» **Problem description**: Write out the material again with every "computer-use agent" swapped for "desktop automation agent" and nothing else changed. Leave out the pictures.

» **Provided information**:
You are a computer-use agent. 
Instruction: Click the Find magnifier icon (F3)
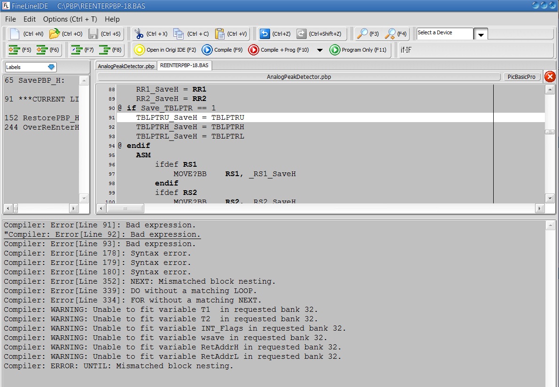pyautogui.click(x=362, y=34)
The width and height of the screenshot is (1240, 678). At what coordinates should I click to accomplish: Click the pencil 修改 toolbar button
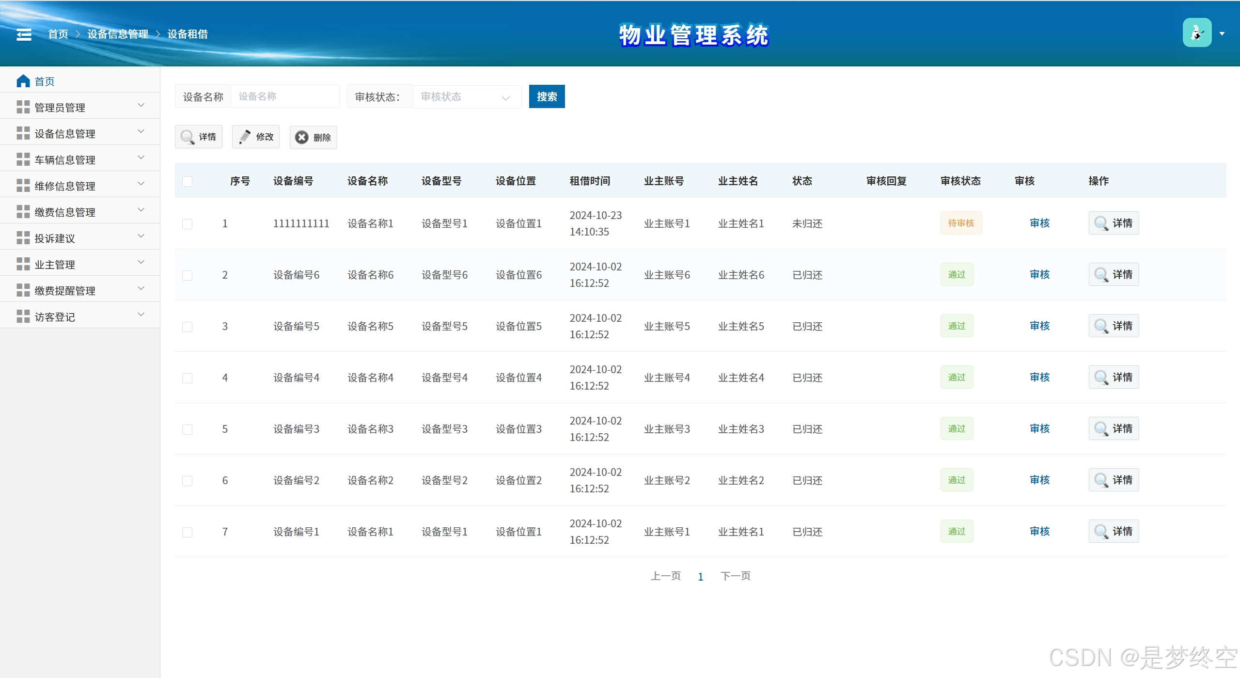point(256,137)
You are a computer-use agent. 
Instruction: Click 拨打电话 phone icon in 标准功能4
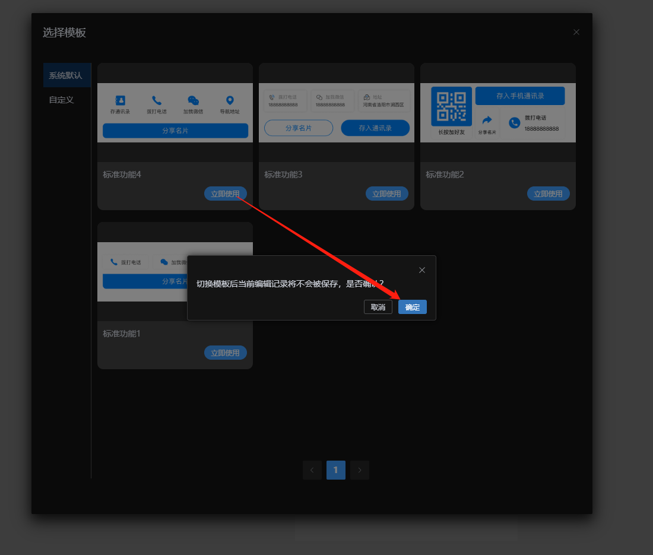(x=157, y=101)
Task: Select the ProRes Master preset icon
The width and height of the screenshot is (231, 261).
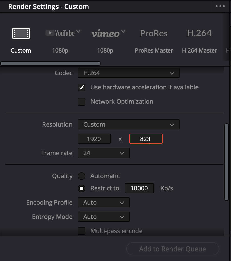Action: 154,33
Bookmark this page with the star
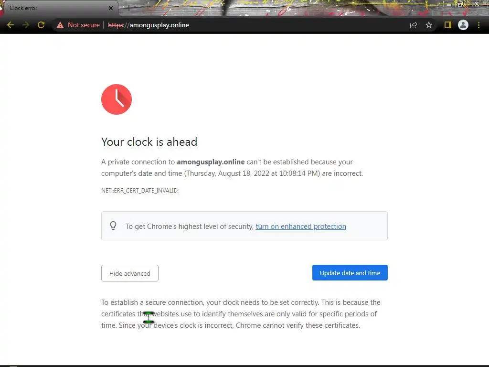 tap(429, 25)
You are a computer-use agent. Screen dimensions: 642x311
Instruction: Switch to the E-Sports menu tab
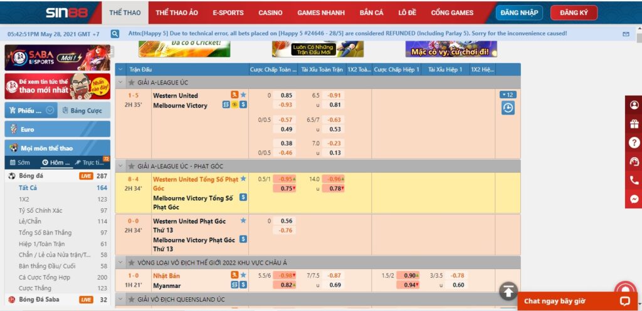coord(228,13)
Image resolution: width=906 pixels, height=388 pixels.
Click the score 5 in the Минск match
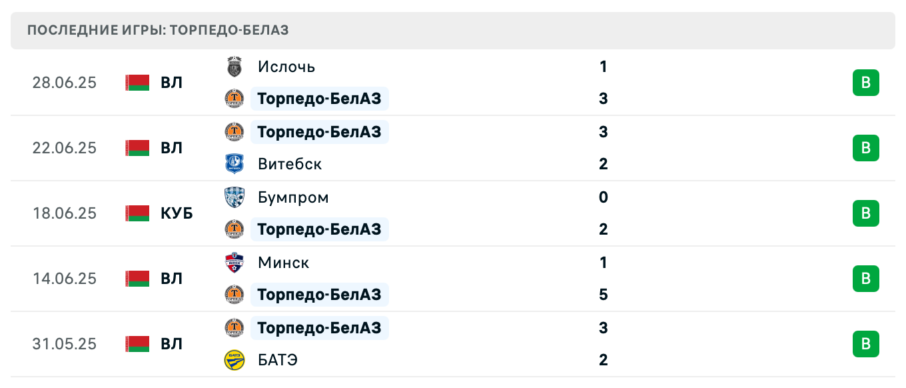tap(603, 295)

» **Response for this exercise**:
You are a desktop automation agent. 
Instruction: Click the Find magnifier icon (F3)
pyautogui.click(x=362, y=34)
The width and height of the screenshot is (1240, 678). At what coordinates should I click to accomplish: Click the pencil 修改 toolbar button
point(256,137)
You are a desktop automation agent. 
Instruction: Click 拨打电话 phone icon in 标准功能4
(x=157, y=101)
Task: Select the ProRes Master preset icon
The width and height of the screenshot is (231, 261).
Action: 154,33
Bookmark this page with the star
 tap(429, 25)
You are a desktop automation agent. Screen dimensions: 642x311
Instruction: Switch to the E-Sports menu tab
coord(228,13)
Image resolution: width=906 pixels, height=388 pixels.
Click the score 5 in the Минск match
tap(603, 295)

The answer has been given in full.